▶ **Текст для чтения**:
<<<<

Серьезно обеспокоенный ситуацией на окраинах империи Николай II вначале приостановил, а затем и вовсе отменил это решение[757].
Тем не менее уже к концу 1916 г. русская армия оказалась в критической ситуации в связи с исчерпанием людских ресурсов для пополнения армии. В декабре участники Особого совещания для обсуждения и объединения мероприятий по обороне государства из числа депутатов Государственной думы и членов Государственного совета обратились с письмом к императору, в котором ставили его в известность о том, что в резерве оставались лишь несколько старших возрастов ратников 2-го разряда, а также призывники 1919 г. Вместе эти две категории могли бы дать до 1,5 млн человек, чего при существовавших ежемесячных потерях могло хватить еще на пять месяцев войны. В числе мер, предлагавшихся Особым совещанием, была и крайне непопулярная – решительная чистка тылов армии, достигших в России гипертрофированных размеров, вдвое превосходящих численность действующих войск. Предусматривалась также активизация борьбы с уклонистами и дезертирами, просрочившими отпуск военнослужащими.
К субъективным факторам, снижавшим уровень боевой выучки отправляемых на фронт контингентов, относятся просчеты Военного министерства, оказавшегося неспособным наладить нормальный учебный процесс и сносные бытовые условия для огромных масс мобилизованных.
Надо отметить, что в ряде округов бытовало внимательное и заботливое отношение к нижним чинам в запасных частях. Так, например, в полках Омского военного округа в августе 1915 г. констатировалось, что «люди выглядят молодцами», вид их «здоровый и веселый», «обучение в общем поставлено правильно и идет успешно. Маршевые роты хорошо одеты и снаряжены»[758].
Однако в большинстве округов складывалась ситуация, когда списочный состав запасных батальонов многократно превышал штаты, на обучение людей не хватало ни офицеров, ни оружия. «Праздная толпа, тесно размещенная в казармах и не видевшая оправдания своему призыву, естественно, представляла из себя крайне благоприятную среду для противоправительственной и пораженческой пропаганды»[759].
Этим обусловливалось невысокое качество поступавших в действующие части пехотных пополнений. Пехота несла неоправданно высокие потери в боях не только из-за подавляющего огневого превосходства противника в условиях «снарядного голода» русской армии, но и из-за слабой выучки и низких морально-волевых качеств нижних чинов. К тому же вся армейская пехота пополнялась маршевыми ротами вне зависимости от места их подготовки. Со временем выявилась неэффективность такого механизма, поскольку начальники запасных частей работали обезличенно и результаты их труда проверить было сложно из-за распыления маршевых рот по всему фронту.

>>>>

▶ **Данные для анализа**:
<<<<

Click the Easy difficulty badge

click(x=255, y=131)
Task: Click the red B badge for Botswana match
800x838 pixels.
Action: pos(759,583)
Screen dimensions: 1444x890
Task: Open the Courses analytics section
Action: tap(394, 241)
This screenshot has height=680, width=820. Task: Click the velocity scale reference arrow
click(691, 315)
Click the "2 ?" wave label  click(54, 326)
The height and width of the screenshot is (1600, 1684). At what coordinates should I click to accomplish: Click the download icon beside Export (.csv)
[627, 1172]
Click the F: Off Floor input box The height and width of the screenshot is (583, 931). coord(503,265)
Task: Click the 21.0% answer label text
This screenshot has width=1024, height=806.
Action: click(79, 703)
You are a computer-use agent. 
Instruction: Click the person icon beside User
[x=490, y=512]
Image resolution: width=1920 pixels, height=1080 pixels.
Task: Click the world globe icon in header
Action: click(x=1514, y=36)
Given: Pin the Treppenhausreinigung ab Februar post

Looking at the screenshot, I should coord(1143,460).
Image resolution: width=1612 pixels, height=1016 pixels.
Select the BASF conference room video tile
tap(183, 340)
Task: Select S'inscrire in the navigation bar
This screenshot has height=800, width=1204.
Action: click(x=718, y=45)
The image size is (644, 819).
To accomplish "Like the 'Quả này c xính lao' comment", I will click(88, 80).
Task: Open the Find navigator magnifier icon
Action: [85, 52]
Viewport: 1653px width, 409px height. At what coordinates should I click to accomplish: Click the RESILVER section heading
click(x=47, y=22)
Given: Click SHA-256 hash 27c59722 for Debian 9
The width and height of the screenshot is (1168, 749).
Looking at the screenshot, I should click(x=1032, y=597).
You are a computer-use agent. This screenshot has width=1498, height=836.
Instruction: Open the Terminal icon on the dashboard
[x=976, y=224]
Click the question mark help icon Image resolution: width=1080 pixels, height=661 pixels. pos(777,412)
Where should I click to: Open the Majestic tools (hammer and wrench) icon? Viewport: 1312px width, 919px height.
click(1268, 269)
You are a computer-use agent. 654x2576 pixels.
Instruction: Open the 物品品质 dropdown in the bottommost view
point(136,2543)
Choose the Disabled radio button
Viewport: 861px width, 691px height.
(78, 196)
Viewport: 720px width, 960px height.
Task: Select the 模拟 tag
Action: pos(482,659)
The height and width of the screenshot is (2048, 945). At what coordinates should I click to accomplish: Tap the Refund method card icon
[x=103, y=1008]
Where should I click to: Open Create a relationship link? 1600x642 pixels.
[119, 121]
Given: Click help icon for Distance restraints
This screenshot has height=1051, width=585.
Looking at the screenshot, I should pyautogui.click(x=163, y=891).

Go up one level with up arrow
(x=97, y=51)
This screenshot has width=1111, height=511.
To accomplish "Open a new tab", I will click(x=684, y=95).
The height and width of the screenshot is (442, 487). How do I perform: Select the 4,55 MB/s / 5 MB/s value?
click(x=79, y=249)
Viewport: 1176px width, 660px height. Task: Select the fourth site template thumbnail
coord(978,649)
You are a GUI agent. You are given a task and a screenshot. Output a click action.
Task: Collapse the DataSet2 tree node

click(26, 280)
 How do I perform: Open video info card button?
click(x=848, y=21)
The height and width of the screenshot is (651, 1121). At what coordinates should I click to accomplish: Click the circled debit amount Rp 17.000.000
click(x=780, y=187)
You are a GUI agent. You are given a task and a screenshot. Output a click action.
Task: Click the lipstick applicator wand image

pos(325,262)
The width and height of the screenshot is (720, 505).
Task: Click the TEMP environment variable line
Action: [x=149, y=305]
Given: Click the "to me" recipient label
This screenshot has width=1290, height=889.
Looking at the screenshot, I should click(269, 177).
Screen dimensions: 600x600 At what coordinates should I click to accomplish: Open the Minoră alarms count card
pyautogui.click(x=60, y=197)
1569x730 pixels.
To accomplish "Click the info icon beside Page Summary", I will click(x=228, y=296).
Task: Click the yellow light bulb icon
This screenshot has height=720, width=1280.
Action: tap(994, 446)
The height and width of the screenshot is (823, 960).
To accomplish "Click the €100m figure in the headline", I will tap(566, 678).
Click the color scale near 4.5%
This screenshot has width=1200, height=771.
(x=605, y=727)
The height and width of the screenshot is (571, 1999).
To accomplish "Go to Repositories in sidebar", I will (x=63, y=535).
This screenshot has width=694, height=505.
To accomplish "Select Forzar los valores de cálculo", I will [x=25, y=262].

>>>>

▶ **Задания**:
(A) Сколько человек, согласно фрагменту о пополнении армии, могли вместе дать две категории, остававшиеся в резерве к концу 1916 г.?
(B) Измените во фрагменте о пополнении армии отрывок между словами «К субъективным факторам, снижавшим» и «огромных масс мобилизованных.» включительно, заменив «Военного министерства» на «Главного штаба».
(C) Определите, пожалуйста, соответствуют ли фрагменту о пополнении армии следующие утверждения:
(i) тылы армии по численности вдвое превосходили действующие войска;
(ii) маршевые роты пополняли пехоту только того округа, где проходили подготовку;
(iii) в полках Омского военного округа в августе 1915 г. обучение было поставлено плохо.
Для каждого утверждения ответьте «да» или «нет» и приведите решающие слова фрагмента.

▶ **Ответы**:
(A) До 1,5 млн человек.

(B)
К субъективным факторам, снижавшим уровень боевой выучки отправляемых на фронт контингентов, относятся просчеты Главного штаба, оказавшегося неспособным наладить нормальный учебный процесс и сносные бытовые условия для огромных масс мобилизованных.

(C)
(i) Да: «решительная чистка тылов армии, достигших в России гипертрофированных размеров, вдвое превосходящих численность действующих войск».
(ii) Нет: «вся армейская пехота пополнялась маршевыми ротами вне зависимости от места их подготовки».
(iii) Нет: «обучение в общем поставлено правильно и идет успешно».